JOBS:
• 1. Translate into French the following sentence from the biographical entry on Vera Zasulich below: "Russia in the middle of the 19th century was a country in crisis."
• 2. Using the biographical entry on Vera Zasulich below, state whether each of the following statements agrees with it. Answer yes or no, and quote the deciding words of the entry. (a) Zasulich founded the Liberation of Labor group in Geneva. (b) Zasulich was convicted at her 1878 trial. (c) Zasulich married Lev Deich.
• 3. Pick up the biographical entry on Vera Zasulich below where it ends, and continue it in the same formal register.

Russian revolutionary whose 1878 attempt to assassinate the governor of St. Petersburg followed by her acquittal in a sensational jury trial made her a popular heroine and influential figure in the Russian radical movement during the late 19th and early 20th centuries. Name variations: Zasul. Pronunciation: VYE-ra Za-SU-lich. Born Vera Ivanovna Zasulich on August 8, 1849, on her parents' estate at Mikhailovka, in the Gzhatsk district of Smolensk province in Imperial Russia; died in Petrograd in Soviet Russia of pneumonia on May 8, 1919; daughter of Ivan Petrovich Zasulich(a petty noble and former army officer) and Feoktista Mikhailovna Zasulich; educational training on estate of her relatives and in Moscow in preparation to serve as a governess; never married, but had a longtime liaison with Lev Deich, a fellow revolutionary.

Sent to live with relatives on neighboring estate (1852); attended school for governesses in Moscow (1866–67); arrested and imprisoned in St. Petersburg (1869–71); rearrested, exiled to Kostroma province and then to city of Kharkov (1872–75); released from exile, joined revolutionary group in Kiev (1875); attempted assassination of Trepov, tried and acquitted, and fled to Western Europe (1878); returned to Russia (1879–80); lived in Switzerland, France, and Britain (1880–1906); founded Liberation of Labor group in Geneva (1883); longtime companion Lev Deich arrested and exiled to Siberia (1884); returned to Russia (1899–1900); Second Russian Marxist Congress (1903); permanently returned to Russia (1906); defended Russian participation in World War I (1914–17); criticized Bolshevik Revolution (1918).

Selected writings:

"Revolutionaries of Bourgeois Background" (1890); Jean Jacques Rousseau (1898); "Elements of Idealism in Socialism" (1901–02); "The Organization, the Party, the Movement" (1904).

Russia in the middle of the 19th century was a country in crisis. Defeat in the Crimean War of 1854–56 at the hands of Britain, France, and Turkey had demonstrated the weakness of the nation ruled by Tsar Nicholas I. Military failure had its roots in Russia's backwardness: the mass of the country's population consisted of impoverished peasants tied to the land as serfs; in an era of rapid industrialization in Western Europe, Russia lagged far behind other countries in its economic and social development.

The reforms of Tsar Alexander II, which began in the 1860s, freed the peasants from serfdom, modernized the armed forces, and set in motion a number of other measures that brought Russia closer to the pattern of other countries. But the limited nature of these reforms—the peasants were still tied to the land and left in poverty—encouraged the growth of radical groups committed to revolution. Vera Zasulich emerged as an important radical figure, first within the extreme groups committed to a peasant revolution, then within the Russian Marxist movement with its stress on the factory workers as the driving force of revolution.

DATA SUPPLIED:
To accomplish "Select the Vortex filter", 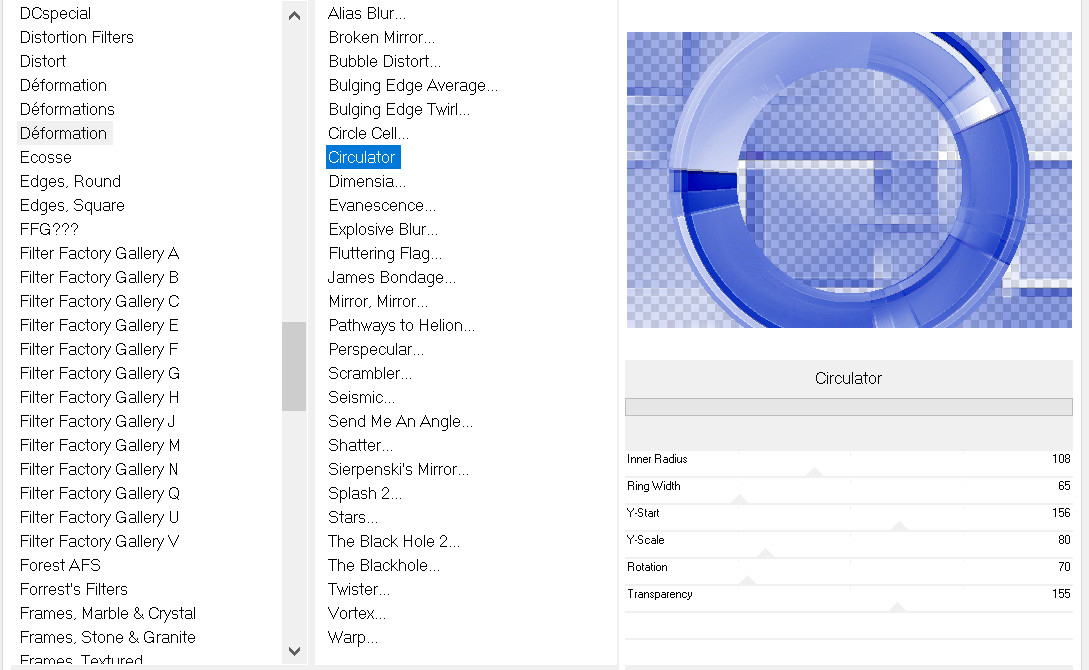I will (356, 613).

--

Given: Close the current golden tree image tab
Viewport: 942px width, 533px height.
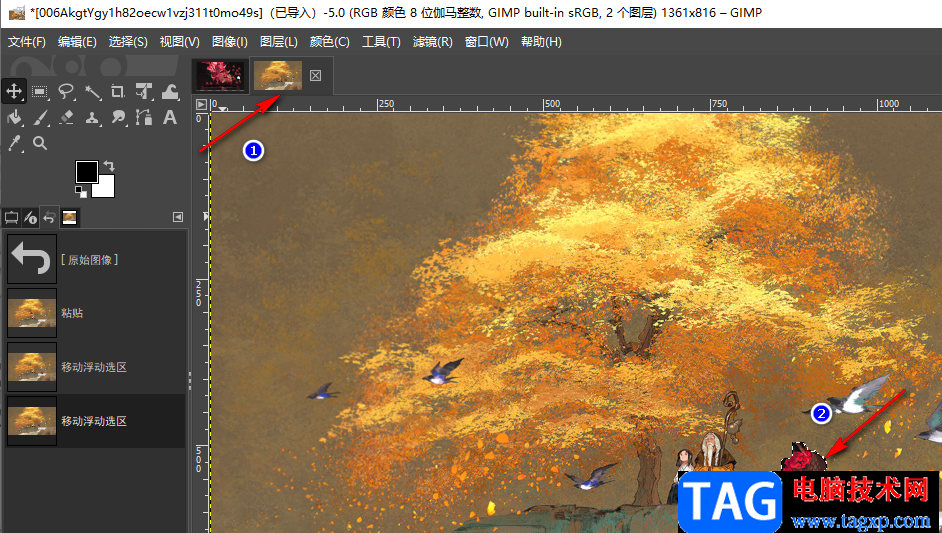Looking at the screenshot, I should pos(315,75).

REPLIES:
• 1. Au milieu du XIXe siècle, la Russie était un pays en crise.

• 2.
(a) Yes: "founded Liberation of Labor group in Geneva (1883)"
(b) No: "tried and acquitted"
(c) No: "never married, but had a longtime liaison with Lev Deich"

• 3.
Vera Zasulich was born into a family of impoverished nobles on August 8, 1849, in the province of Smolensk. Her early years were spent in harsh and tragic circumstances, starting with the death of her father when she was three. Females from impoverished noble families in Russia normally found work as governesses. Thus, Vera's mother, a widow with five orphans to raise, sent the child to live with more affluent cousins where she could receive the education needed to prepare her for such work. Her training included instruction in foreign languages, and during her career as a revolutionary this permitted her to earn her living as a translator.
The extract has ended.